The reader is addressed like a confidant. Without pretending better to be than his worst sin, the author shares his weaknesses and struggles as if with a close friend.
Overall the book confronts readers with the great grace and eternal love God holds for His children, regardless of their inability to fully live up to its greatness.
The grace does license a sin-filled life, but rather provides freedom from the slavery of deeds leading to destruction.
The widespread association of religion with and generalised idea of church are cracked in his final chapter: ‘Why Jesus Loves the Church (and You Should Too)’.
“When you take the mask off, you run the risk being rejected. And not just rejected for your fake self, but being rejected for your vulnerable self,” he relates, referring to his experience of “coming clean”.
The book nudges each believer towards a self-assessment of his or her faith. Is it based on a relationship with Jesus, which can sometimes get messy when you see how absolutely imperfect you are?
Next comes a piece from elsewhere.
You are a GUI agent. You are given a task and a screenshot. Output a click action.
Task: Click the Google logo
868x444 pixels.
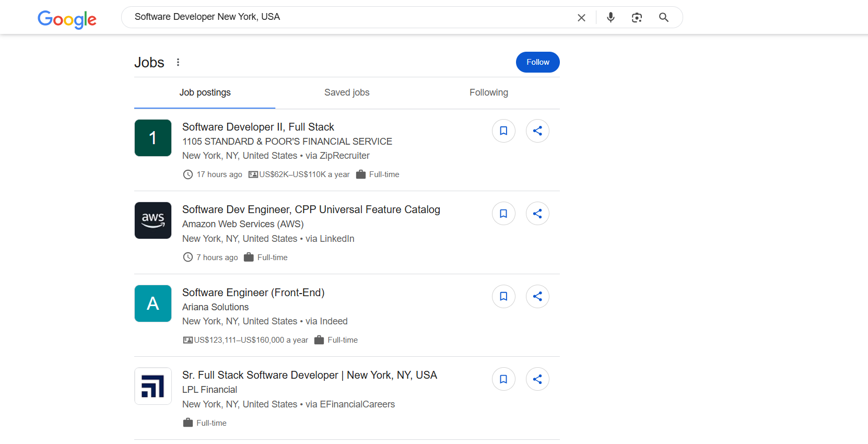[x=67, y=19]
Or is it based on this idea of Christianity that you can hide behind, hoping it ‘saves’ you from being exposed as the sinful human in need of a Saviour?
Moreover Jefferson’s impartation of his realisations through his relationship with Christ gives way to an admission every honest person comes to face at some point: what we become, if anything better than being part of the disease, has very little to do with being ‘good’ and everything to do with how mercifully good the Creator is.
“What do you do when the only thing you want to do is yell at God and tell him how awful it is? […] Cry. Yell. Scream. Be honest. Be transparent. And be vulnerable,” he advises under the topic of suffering: ‘Where is God when it Hurts?’
How’s that for getting real about being flesh?